We'll add the plants back to the dataframe after the one-hot encoding.

In [4]:
plants_list= []
states_list= []

with open(plants, encoding='ISO-8859-1') as file:
  for line in file:
    items= line.strip().split(",") #turn each line into a list
    plants_list.append(items[0])            #reorganize the list into respective variables
    states_list.append(items[1:])

#states_list[:10]


In [5]:
mlb= MultiLabelBinarizer()

states_ohe= mlb.fit_transform(states_list)

df= pd.DataFrame(states_ohe, columns= mlb.classes_, index= plants_list)
df= df.rename(columns= {"index" : "Flowers"})
#df.head(10)

In [6]:
df.shape

(34781, 70)

In [None]:
'''Oh boy, 34000 flower types in 70 regions. That's 2.38 million combinations.
We have our work cut out for us'''

#HDBSCAN: A Density-Based, Hierarchical Clustering Tool
In the following codeblocks, I import HDBSCAN from the hdbscan library. This tool loads a hierarchical clustering algorithm that balances single-linkage clustering with the Mutual Reachability Distance (MRD) to build an agglomerative MST, representing tight groups that converge per event lamdas. After condensing the tree with hyperparameters (min_cluster_size), HDBSCAN selects clusters using an Excess of Mass rule. Let's take a closer look at each of these elements.

In [7]:
from hdbscan.hdbscan_ import HDBSCAN

## 1. Calculate Core Distances
HDB uses a K-Nearest Neighbors algorithm to calculate core distances between datapoints. Lower numbers represent higher density. It receives two hyperparameters to calculate this number:
- min_samples= k
- metric= 'distance metric'

For example, if min_samples= 5, the core distance would equal the metric distance from the 5th nearest neighbor.
## 2. Calculate Mutual Reachability Distance
MRD is the buffer that allows the MST to reduce computations; it's going to widen the distance between points based on the size of the core distance. Essentially, for any distance between any two points, if either of them has a higher core value, that will replace their distance. This acts as a weight that "pushes" outliers further away, reducing the chaining that might occur in the MST.

HDBSCAN equates the MRD using the formula:

MRD(i,j)=max{core(i), core(j), d(i,j)}.
## 3. Build Minimim Spanning Tree
This is the bread and butter of HDBSCAN. A minimum spanning tree begins with each point as its own tree---Agglomerative. Then, it iteratively merges points based on sorted MRDs, beginning with the lowest---Single Linkage. As points merge and the MST reaches larger and larger MRDs we see increasingly bigger groups of points merging. This continues until all points are connected in one tree.
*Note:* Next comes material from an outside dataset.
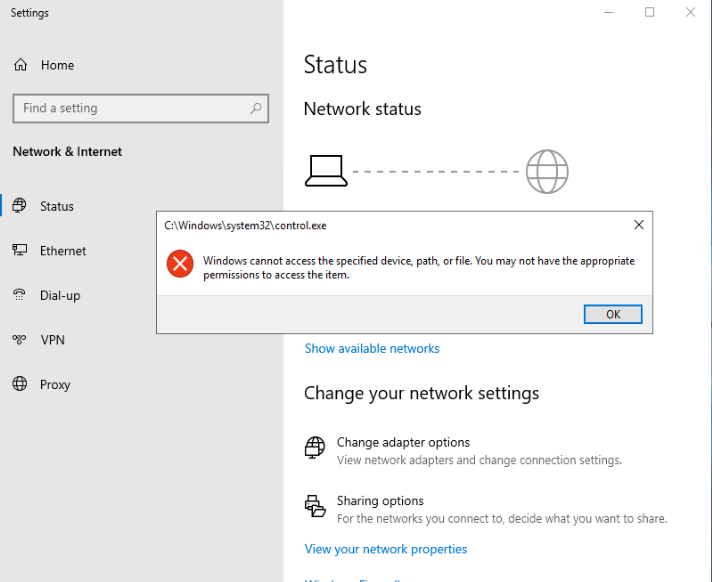Screen dimensions: 712x582
Task: Click the Find a setting search box
Action: pyautogui.click(x=130, y=108)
This is important because it eliminates the (n^2) calculations that would otherwise occur when determining clusters. Because the MST avoids cyclical edges, calculations are much closer to (n log n).

This step of HDBSCAN utilizes either [Prim's](https://en.wikipedia.org/wiki/Prim%27s_algorithm) or [Baruvka's](https://en.wikipedia.org/wiki/Bor%C5%AFvka%27s_algorithm) algorithm to assign edges. These are responsible for increasing speed within HDBSCAN. They are applied automatically using the hyperparameter:
- algorithm= 'best' #default

where 'best' chooses the ideal method depending on distance metrics and dimensionality.

## 4. Sweep Thresholds
After building the MST, HDBSCAN sweeps the entire tree for event lamdas. These represent the moment where two points (or groups of points) merge. each threshold is detemined as such:

λ(e)​=1/MRD(e)

where λ(e​) is the event where the merge occurs and MRD is the mutual reachability distance calculated in step 2. in many cases, points featue similar MRDs; the more frequent an MRD occurs, the larger that merge will look.

## 5. Condense Hierarchy
We now have our completed hierarchically-clustered dataset. From here, we can select our clusters or prune to find specific relationships.

The assignment has a objective to discover the 5 tightest clusters with a minimum size of 1000 flowers. HDBSCAN allows us to condense our MST using the parameter 'min_cluster_size' so when we set it to 1000, our tree only includes groups that would include this size. The resto of those points become noise.

## 6. Select Clusters
By default HDBSCAN uses the Excess of Mass rule to segment groups. First, we calculate the stabilities of parent and children clusters. we do this by subtracting the event lambda where the children clusters birthed from the event lambda where the clusters split. We take this difference and multiply it by the number of points within the cluster.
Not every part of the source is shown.